Several reports have recently addressed the relationship of SCN and vascular endothelial growth factor (VEGF) with hypervascularity, which was specifically elevated in both the SCN cyst fluid and lesion tissue [19, 20]. VEGF is crucial for the development of AVM, and previous reports have shown that high VEGF levels in RCC cause acquired AVM [17, 18]. In the present case, microvascular hyperplasia was detected around SCN, and the AVM surrounded the SCN. Although acquired AVM has been reported to be caused by trauma, inflammation, and tumors [12], present case had no history of trauma. SCN causes slight inflammation but not enough to induce pancreatitis. In the present case, immunohistochemical findings showed that the type 2 VEGF receptor (VEGFR2) was expressed specifically in the endothelium of vascular tissue around SCN (Fig. 6a–d). However, VEGF antibody stains not only the SCN cellular membrane but also the duodenal membrane and normal pancreas. Chris et al. mentioned that some VEGF antibodies were regarded as unfit for VEGF immunostaining based on poor immunostaining criteria, thus making it difficult to accurately stain VEGF [21]. We therefore cannot draw definitive conclusions based on the present immunohistochemical findings. However, the expression of VEGF and VEGFR2 by SCN may have promoted angiogenesis, thereby inducing the development of acquired AVM around pancreatic SCN.

Fig. 6
figure 6

a The border between the pancreas and SCN (arrows) (HE). b Close-up of the square area of (a). The border between the pancreas and SCN (arrowheads) (HE). c The VEGFR2-stained vascular tissue around SCN (right-side arrows). The pancreas and duodenum were not stained by VEGFR2 (left-side arrows). d Close-up of the square area of (c). VEGFR2 specifically stained the vascular region around SCN. The border between the pancreas and SCN (arrowheads)

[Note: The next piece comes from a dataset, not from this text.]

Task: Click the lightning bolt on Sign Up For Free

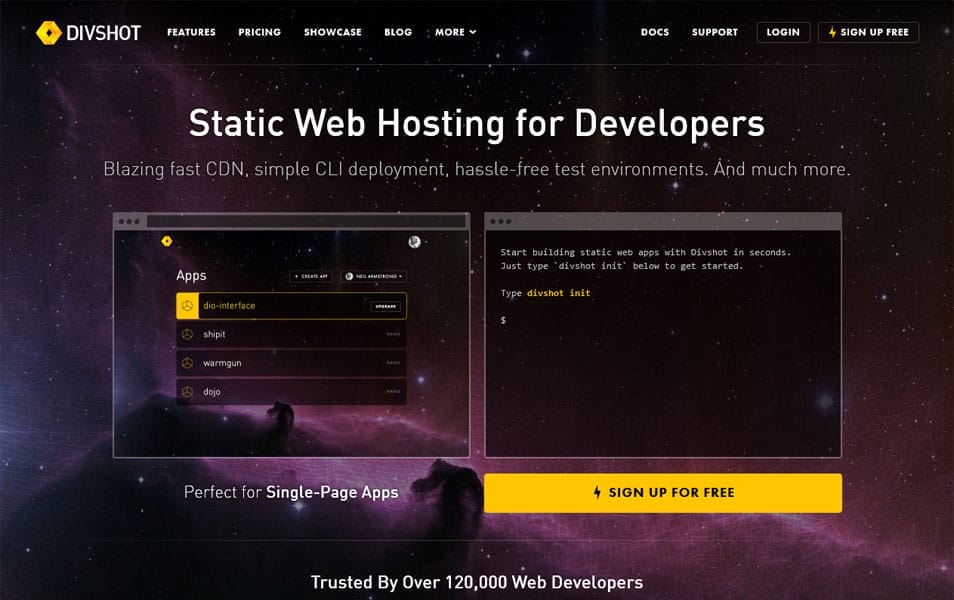Action: (598, 493)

In previous reports, clinical symptoms included gastrointestinal bleeding (49.3%) and abdominal pain and/or back pain (40.6%), while patients (18.8%) were asymptomatic [22]. The causes of gastrointestinal bleeding from pancreatic AVM in 26 patients were reported. Esophageal or gastric varices from portal hypertension were observed in 11 patients (42%). Duodenal ulcer or duodenal bleeding was observed in 13 patients (50%). Hemobilia was observed in three patients (12%), and pancreatic duct bleeding was observed in two patients (8%) [13]. The treatment of pancreatic AVM is controversial. In pancreatic AVM case series reported by Chou et al., surgical resection has been considered the first choice (43.8%), but it is not always feasible given its invasiveness. Transarterial embolization (TAE) alone (11.2%), TAE + surgery (10.1%), and radiotherapy (2.2%) have been attempted as alternative or adjunct treatments [12]. Some reports recommend surgical resection or TAE for not only symptomatic pancreatic AVM but also asymptomatic cases due to the risk of gastrointestinal bleeding or rupture of the esophageal varices in response to the portal hypertension induced by pancreatic AVM [12, 22]. We decided to perform pancreatoduodenectomy in the present case to control repeated duodenal bleeding caused by the AVM that had developed around the SCN. Pancreatectomy should be considered in patients who develop gastrointestinal bleeding from pancreatic AVM around a pancreatic tumor, as it can be difficult to control the duodenal bleeding by other treatments.

Conclusion

There have been no reports of duodenal hemorrhage due to acquired pancreatic AVM around pancreatic tumor. We successfully treated duodenal hemorrhage due to pancreatic AVM around SCN by pancreatoduodenectomy.